_DATA ROWS:_
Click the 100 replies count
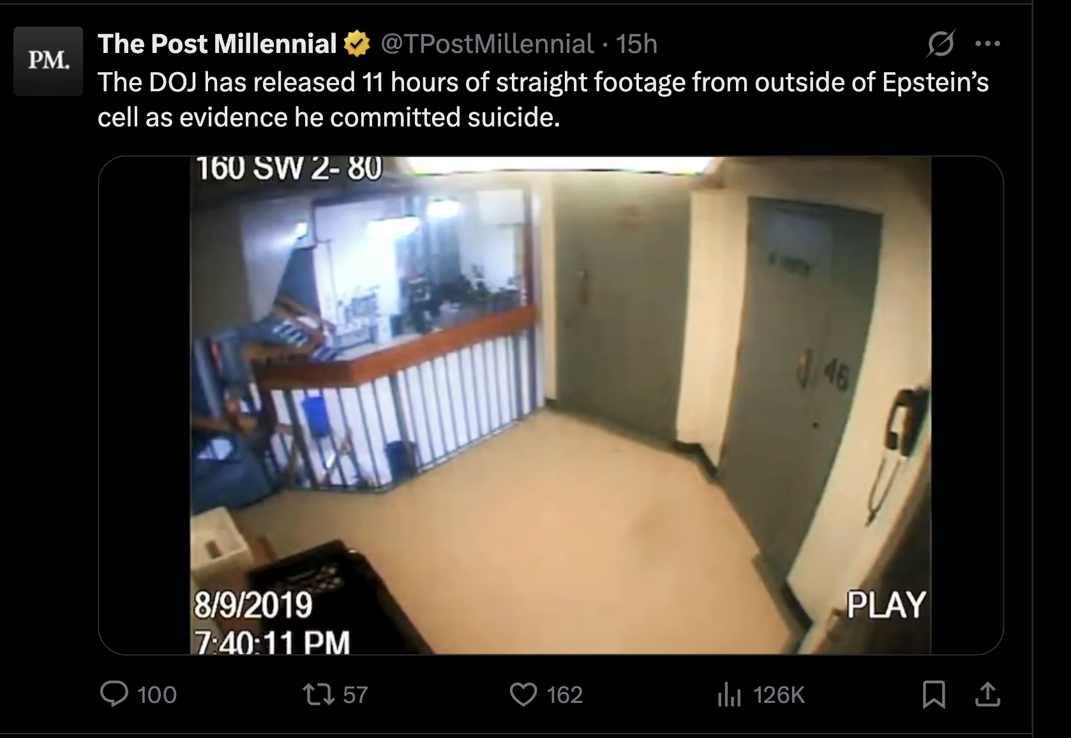1071x738 pixels. click(157, 695)
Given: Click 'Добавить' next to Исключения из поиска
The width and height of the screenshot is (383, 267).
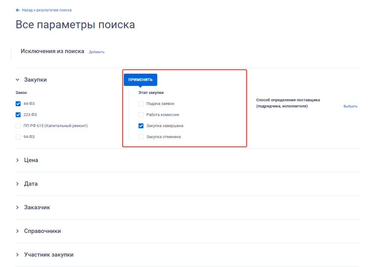Looking at the screenshot, I should point(96,52).
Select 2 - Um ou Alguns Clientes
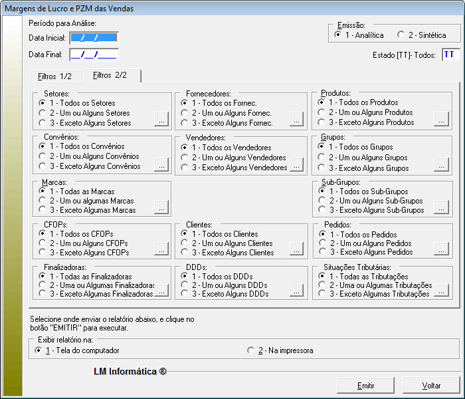 pos(185,243)
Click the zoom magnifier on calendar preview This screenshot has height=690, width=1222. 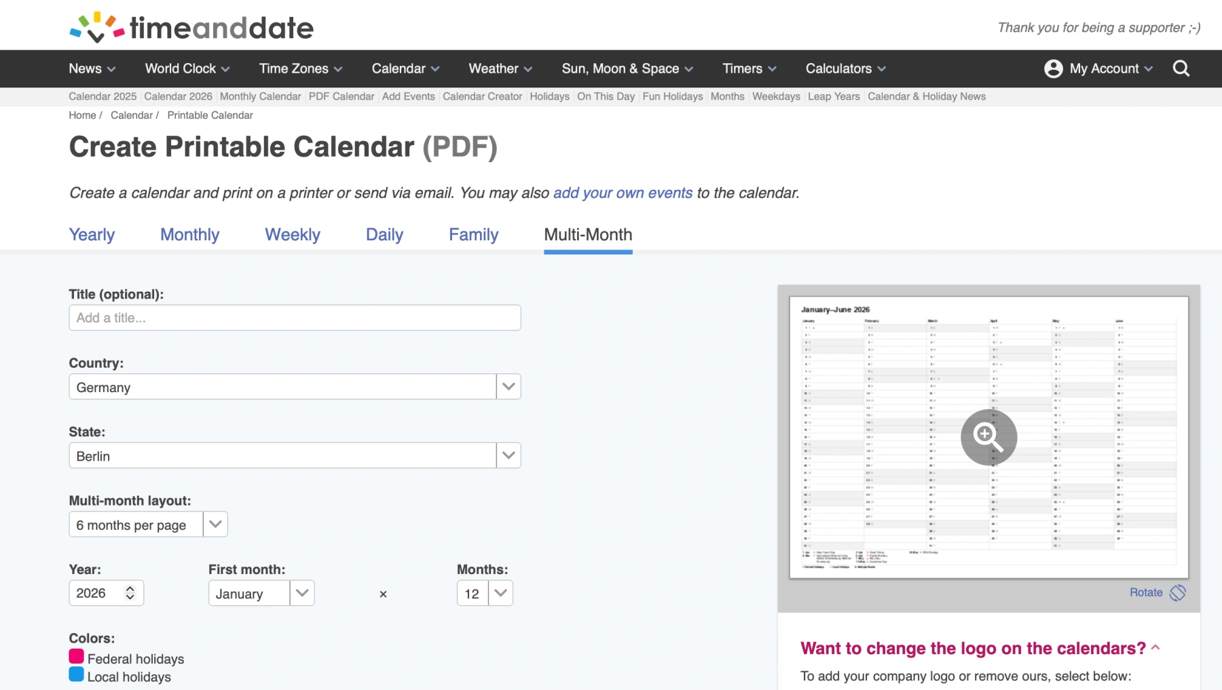pyautogui.click(x=988, y=437)
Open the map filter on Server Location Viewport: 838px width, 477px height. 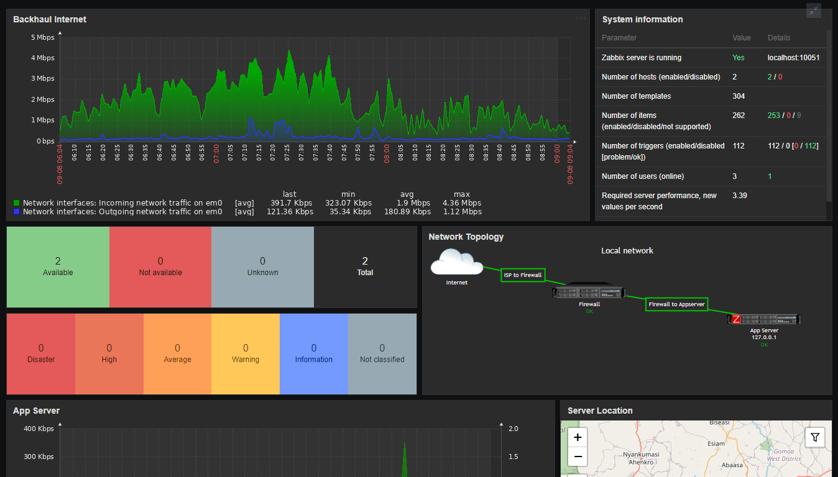[815, 437]
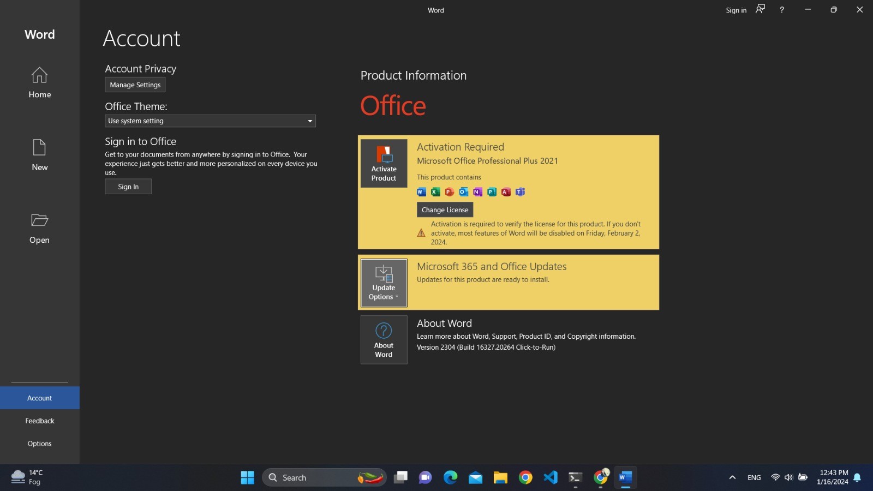Select Open in the left sidebar
This screenshot has width=873, height=491.
coord(39,229)
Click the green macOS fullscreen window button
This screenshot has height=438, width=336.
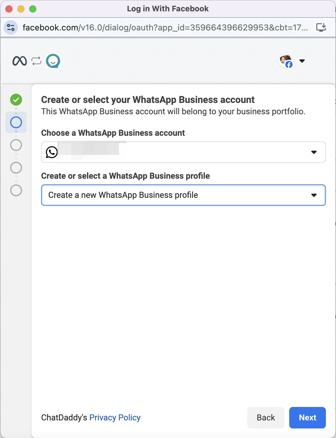tap(33, 9)
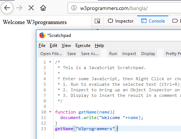Stop page loading with the X icon

point(31,8)
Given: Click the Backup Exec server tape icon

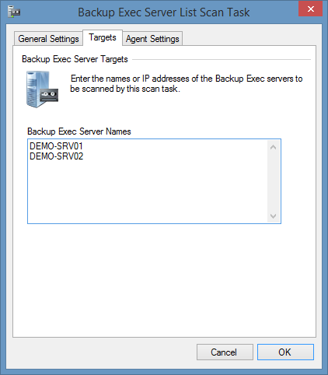Looking at the screenshot, I should point(42,89).
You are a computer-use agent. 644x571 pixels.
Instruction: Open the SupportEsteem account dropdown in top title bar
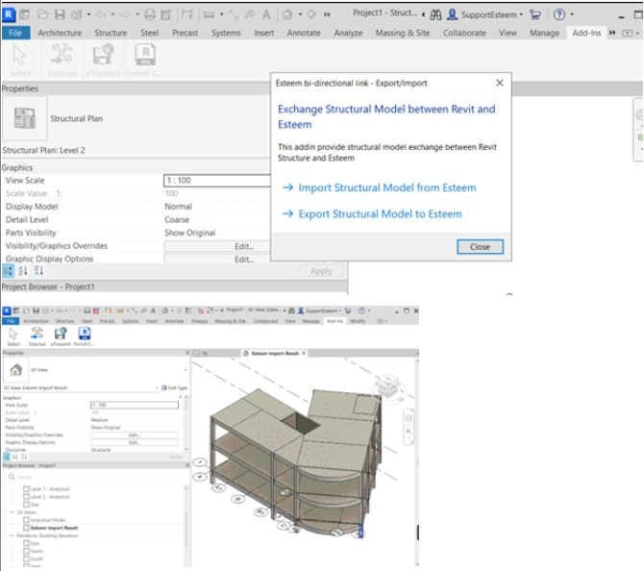click(x=488, y=14)
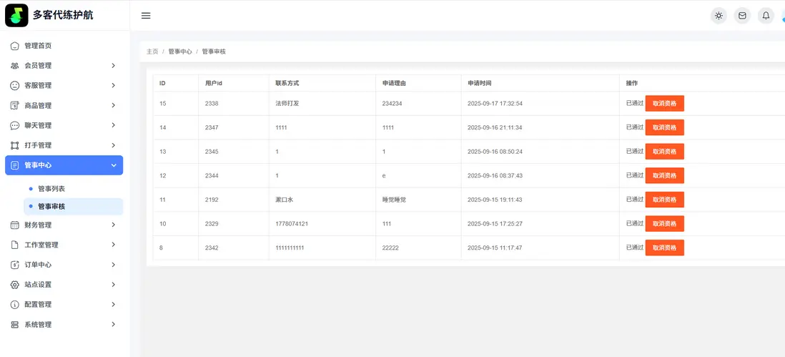Click the 主页 breadcrumb link
This screenshot has width=785, height=357.
[152, 52]
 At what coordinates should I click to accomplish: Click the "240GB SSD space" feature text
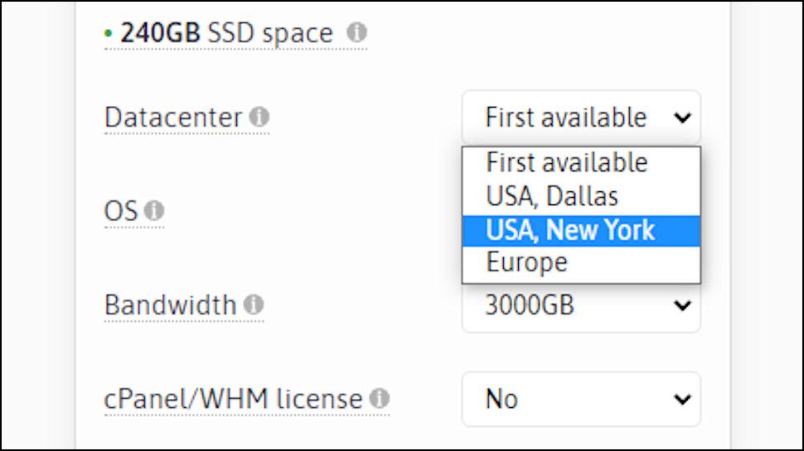(x=226, y=33)
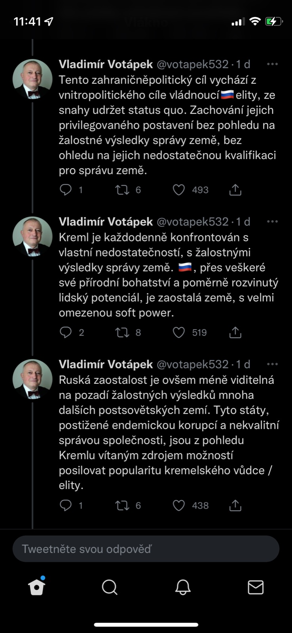Share the tweet with 519 likes
292x633 pixels.
[235, 332]
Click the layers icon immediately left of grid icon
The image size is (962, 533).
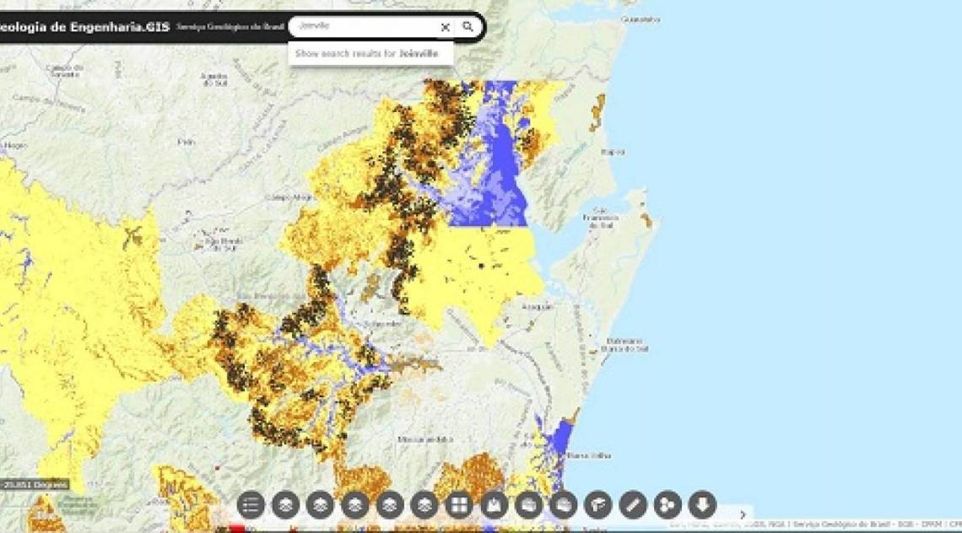pyautogui.click(x=424, y=505)
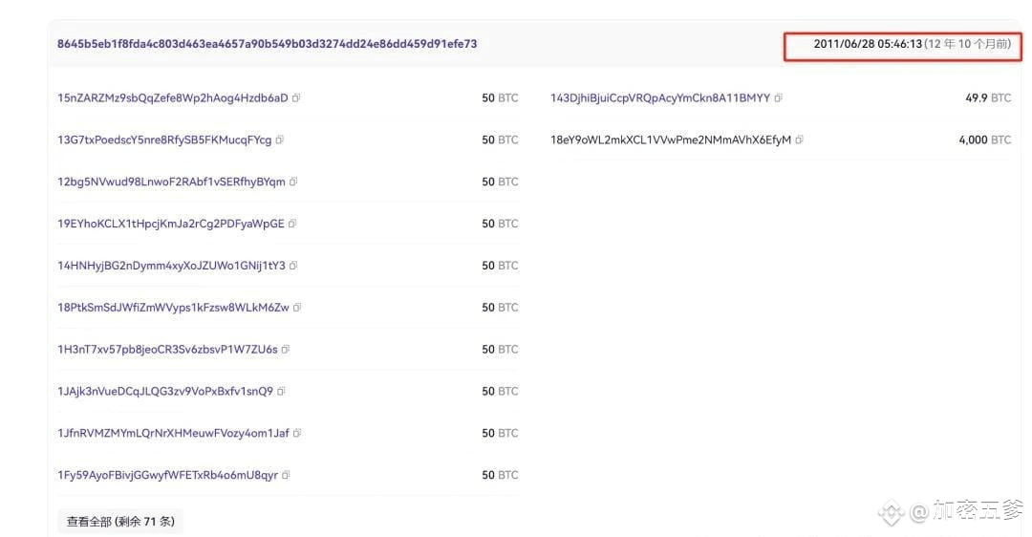Open transaction hash 8645b5eb1f8fda4c... link
The height and width of the screenshot is (537, 1032).
(x=268, y=44)
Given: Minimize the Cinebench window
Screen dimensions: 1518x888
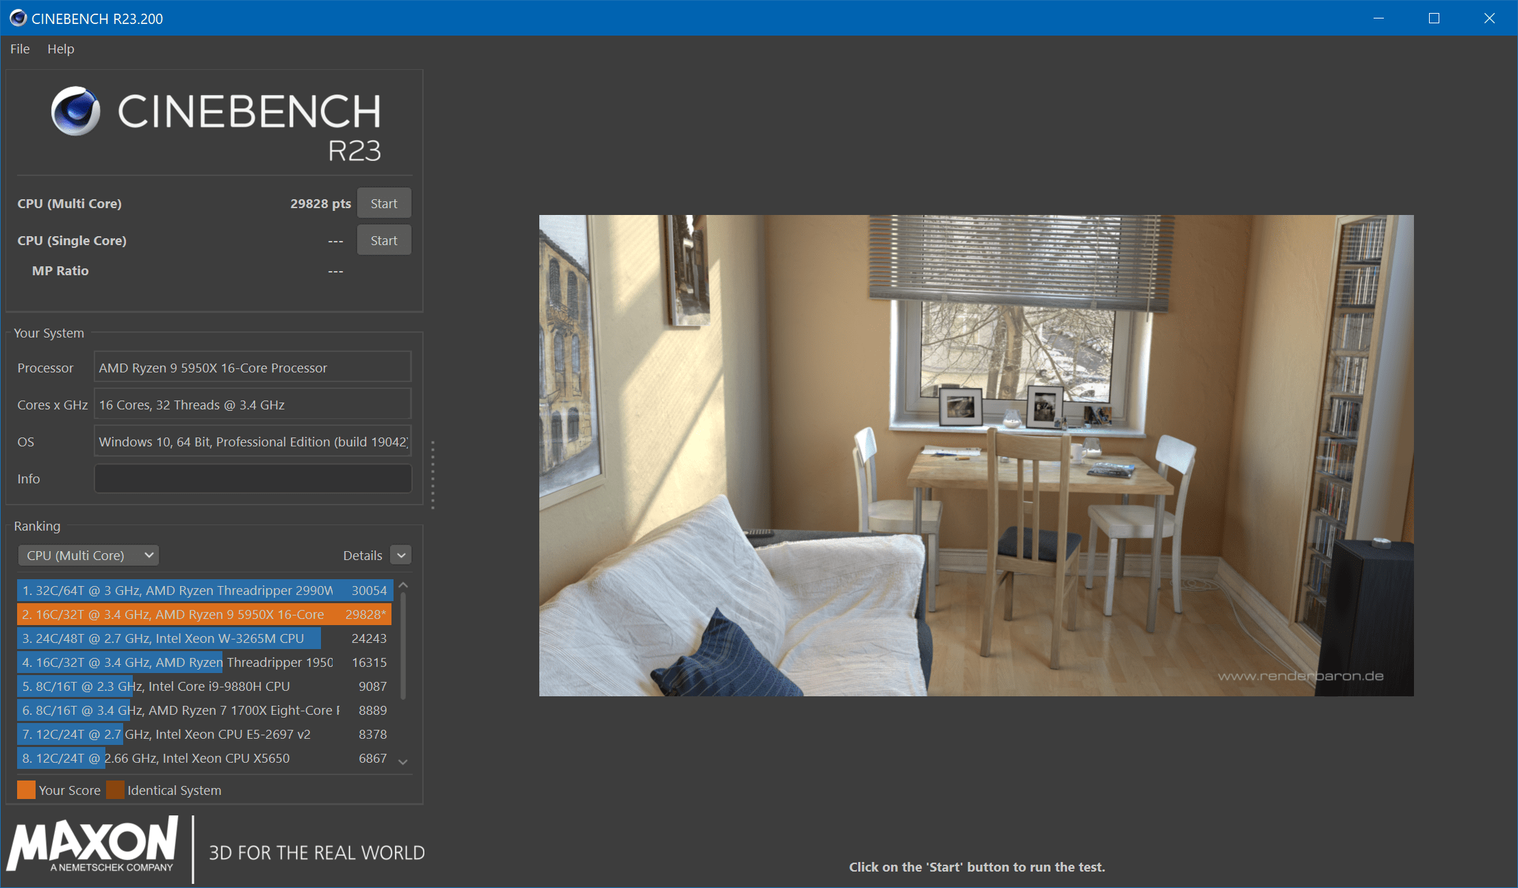Looking at the screenshot, I should (1378, 18).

_PROBLEM STATEMENT:_ Reproduce the data word for word, from its first line up to and including the line that contains "Looking at the screenshot, I should point(96,52).". Leave the pictures out.

_TASK ANSWER:_
Click the 100 replies count
1071x738 pixels. click(157, 695)
Given: Click 'Добавить' next to Исключения из поиска
The width and height of the screenshot is (383, 267).
Looking at the screenshot, I should point(96,52).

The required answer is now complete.